Eu fiquei devastado. Não tanto porque o romance ficou muitíssimo prejudicado nessas circunstâncias, mas porque eu faria o mesmo. Eu seria a Jane todinha. Esse apego aos meus princípios é algo que não consigo largar. É curioso isso, né? Principalmente quando ligado à religião, pode ter esses nossos princípios que de fato não afetam em nada a vida ao redor, mas somos apegados a eles, acreditamos neles e, mesmo que ninguém mais dê bola, não largamos o osso. Coisas, tipo, sei lá, desvirar o chinelo pra mãe não morrer. Ou colocar o arroz em cima ou em baixo do feijão O certo é em cima. A Jane tinha esse aí. Pior ainda, era princípio religioso, então ela se sentia traindo O PRÓPRIO DEUS, que é uma coisa que ninguém que acredita em Deus quer. Acho que meu princípio religioso era não ser gay.

Gente, sério, essa citação do livro é praticamente uma visão da realidade paralela que eu poderia ter vivido se tivesse insistido na igreja por mais tempo e aí conhecido o Arthur, minha atual pessoa que mais me faz feliz. Eu tenho certeza que eu deixaria de viver o que vivo com ele hoje por causa desse meu princípio e isso é assustador. Acho que foi isso que eu senti lendo essa parte de "Jane Eyre". Eu ia jogar TUDO PRO ALTO por causa de uma decisão que no meu coração era moral. Que morte horrível. Acho que todo gay cristão temeu em algum momento estar sendo "instrumento do demônio".


De alguma forma, escapei. Mas muita gente não escapa e agora tô pensando no tanto de pessoas LGBT que abrem mão dessa essência pra seguir o que acreditam serem os planos de Deus. Não posso culpar essas pessoas. É tudo o que a gente SABE e VIVE e não adianta outras pessoas falarem que não tem nada a ver e tal, a gente acredita no que a gente acredita.

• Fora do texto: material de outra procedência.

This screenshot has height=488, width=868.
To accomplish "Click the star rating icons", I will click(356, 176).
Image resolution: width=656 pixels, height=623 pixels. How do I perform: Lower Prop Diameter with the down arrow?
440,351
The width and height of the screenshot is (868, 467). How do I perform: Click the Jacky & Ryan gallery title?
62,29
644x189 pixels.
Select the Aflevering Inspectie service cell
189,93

Acho que eu fui desconstruindo meu pensamento com o tempo e ainda bem que só fui conhecer Arthur depois. Eu não tinha escolhido esperar nada, mas foi bom ter passado meus primeiros 26 anos sem ter me envolvido com ninguém. Me deu tempo. Hoje, que eu sinto do fundo do meu coração que tô cultivando esse sentimento TÃO PURO E PERFEITO que não consigo imaginar o que ALGUÉM que sentisse O MESMO poderia criticar, eu simplesmente não tenho como dizer que não ser gay ainda é um princípio meu. Ser gay, na verdade, é muito bom. EU RECOMENDO A TODOS. Queria que todo mundo fosse gay o suficiente pra ser feliz que nem eu ando sendo.

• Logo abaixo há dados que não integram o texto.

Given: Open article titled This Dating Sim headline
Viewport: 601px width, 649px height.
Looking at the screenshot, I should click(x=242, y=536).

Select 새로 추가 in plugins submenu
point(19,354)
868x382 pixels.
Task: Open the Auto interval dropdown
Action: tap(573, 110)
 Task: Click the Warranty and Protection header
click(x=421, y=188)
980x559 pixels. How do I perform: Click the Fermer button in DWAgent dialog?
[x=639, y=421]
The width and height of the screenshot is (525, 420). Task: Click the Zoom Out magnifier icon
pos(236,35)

De qualquer forma, fiquei orgulhoso pela Jane. Existe um equilíbrio entre manter nossa essência e ir se livrando do que não faz mais sentido. Tem coisa que eu tenho que ser teimoso mesmo, coisas que, se eu transgredir, vou me sentir mal pelo resto da vida. Mas tem outras que eu só preciso entender que não funciona. Posso aprender princípios novos com outros, posso ensinar, posso deixar pra trás... Cada um sabe de si.